**Page text**:
Aflibercept, an angiogenesis inhibitor, has been approved as a second-line treatment for metastatic colorectal cancer in combination with the FOLFIRI chemotherapy regimen, the Food and Drug Administration announced.
The indication is for patients whose tumors are resistant to, or have progressed after, an oxaliplatin-containing chemotherapy regimen, according to the FDA statement. The FOLFIRI regimen comprises folinic acid (leucovorin), 5-fluorouracil, and irinotecan.
Approval was based on the phase III VELOUR study of 1,226 patients with metastatic colorectal cancer whose disease progressed during treatment with oxaliplatin-based combination chemotherapy or whose tumor was surgically removed but recurred within 6 months after treatment with oxaliplatin-based combination chemotherapy. Patients continued treatment until cancer progression or unacceptable adverse effects.
The addition of aflibercept was associated with improvements in median overall survival and response rate and with a delay in tumor progression and growth: Overall survival reached a median of 13.5 months among those treated with aflibercept and FOLFIRI, vs. 12 months among those treated with placebo and FOLFIRI. Tumor size was reduced in 20% of those on the combination regimen and 11% of those receiving FOLFIRI plus placebo. In addition, median progression-free survival among patients given aflibercept and FOLIRI was 6.9 months, compared with 4.7 months in the placebo group.

**Assigned task**:
Please print the aflibercept approval report above in full, word for word.

**Source data**:
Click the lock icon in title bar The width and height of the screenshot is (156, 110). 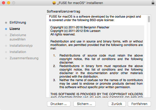click(153, 3)
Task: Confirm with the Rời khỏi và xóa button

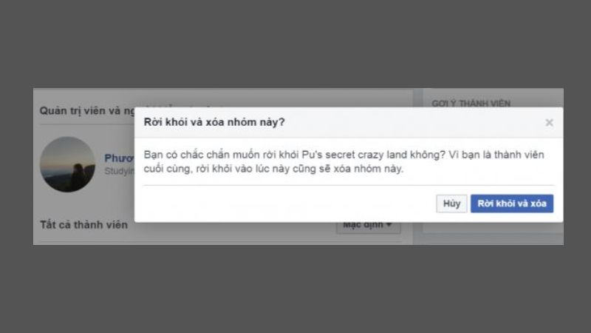Action: 512,204
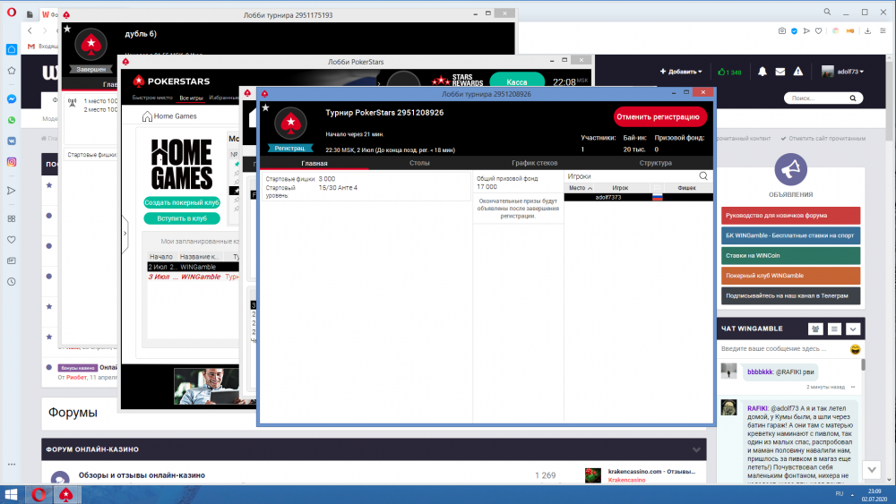The height and width of the screenshot is (504, 896).
Task: Open WhatsApp in the Opera sidebar
Action: tap(12, 120)
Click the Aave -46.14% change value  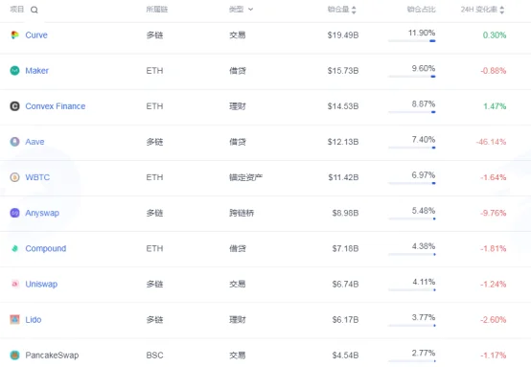pyautogui.click(x=491, y=142)
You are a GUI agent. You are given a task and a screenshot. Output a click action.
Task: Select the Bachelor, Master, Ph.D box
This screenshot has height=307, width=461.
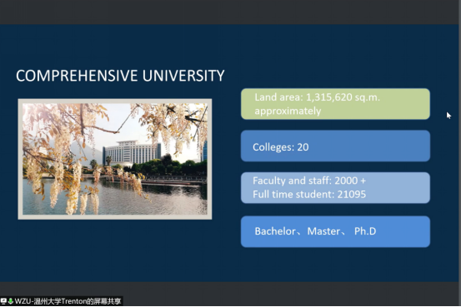click(x=335, y=231)
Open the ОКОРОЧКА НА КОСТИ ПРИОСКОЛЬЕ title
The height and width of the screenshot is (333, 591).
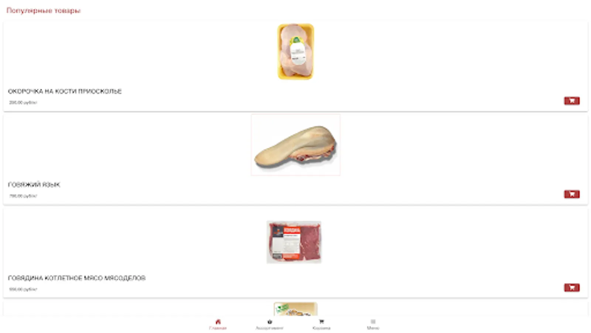click(x=65, y=91)
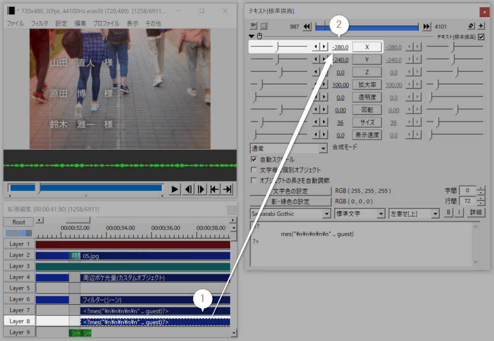Jump to the last frame of the video
Image resolution: width=494 pixels, height=341 pixels.
[x=227, y=189]
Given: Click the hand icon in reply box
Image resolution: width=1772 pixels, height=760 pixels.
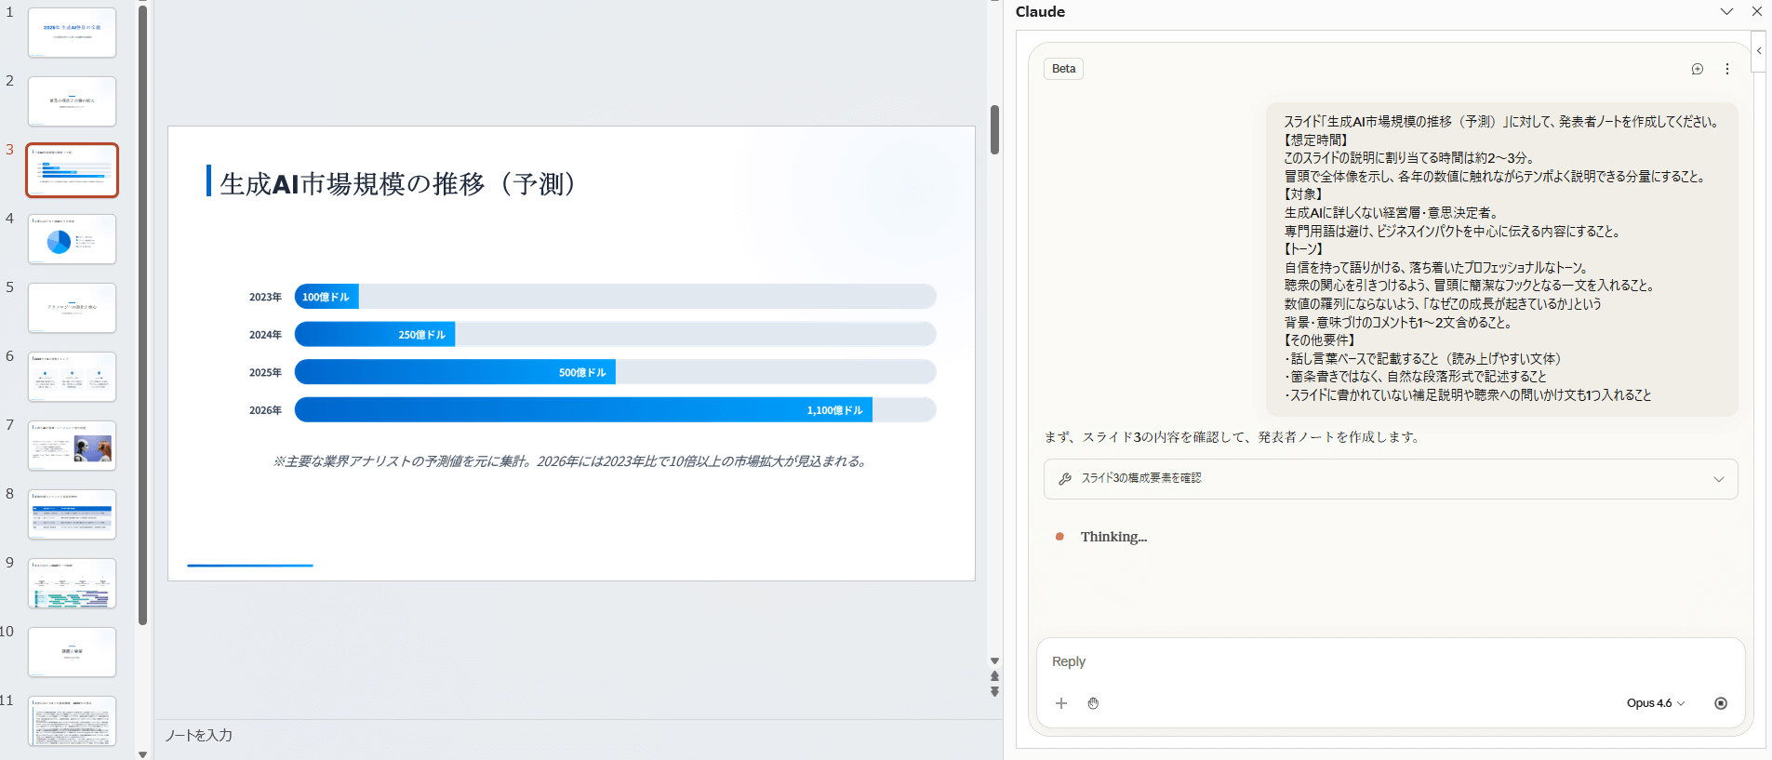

**Result below**:
Aflibercept, an angiogenesis inhibitor, has been approved as a second-line treatment for metastatic colorectal cancer in combination with the FOLFIRI chemotherapy regimen, the Food and Drug Administration announced.
The indication is for patients whose tumors are resistant to, or have progressed after, an oxaliplatin-containing chemotherapy regimen, according to the FDA statement. The FOLFIRI regimen comprises folinic acid (leucovorin), 5-fluorouracil, and irinotecan.
Approval was based on the phase III VELOUR study of 1,226 patients with metastatic colorectal cancer whose disease progressed during treatment with oxaliplatin-based combination chemotherapy or whose tumor was surgically removed but recurred within 6 months after treatment with oxaliplatin-based combination chemotherapy. Patients continued treatment until cancer progression or unacceptable adverse effects.
The addition of aflibercept was associated with improvements in median overall survival and response rate and with a delay in tumor progression and growth: Overall survival reached a median of 13.5 months among those treated with aflibercept and FOLFIRI, vs. 12 months among those treated with placebo and FOLFIRI. Tumor size was reduced in 20% of those on the combination regimen and 11% of those receiving FOLFIRI plus placebo. In addition, median progression-free survival among patients given aflibercept and FOLIRI was 6.9 months, compared with 4.7 months in the placebo group.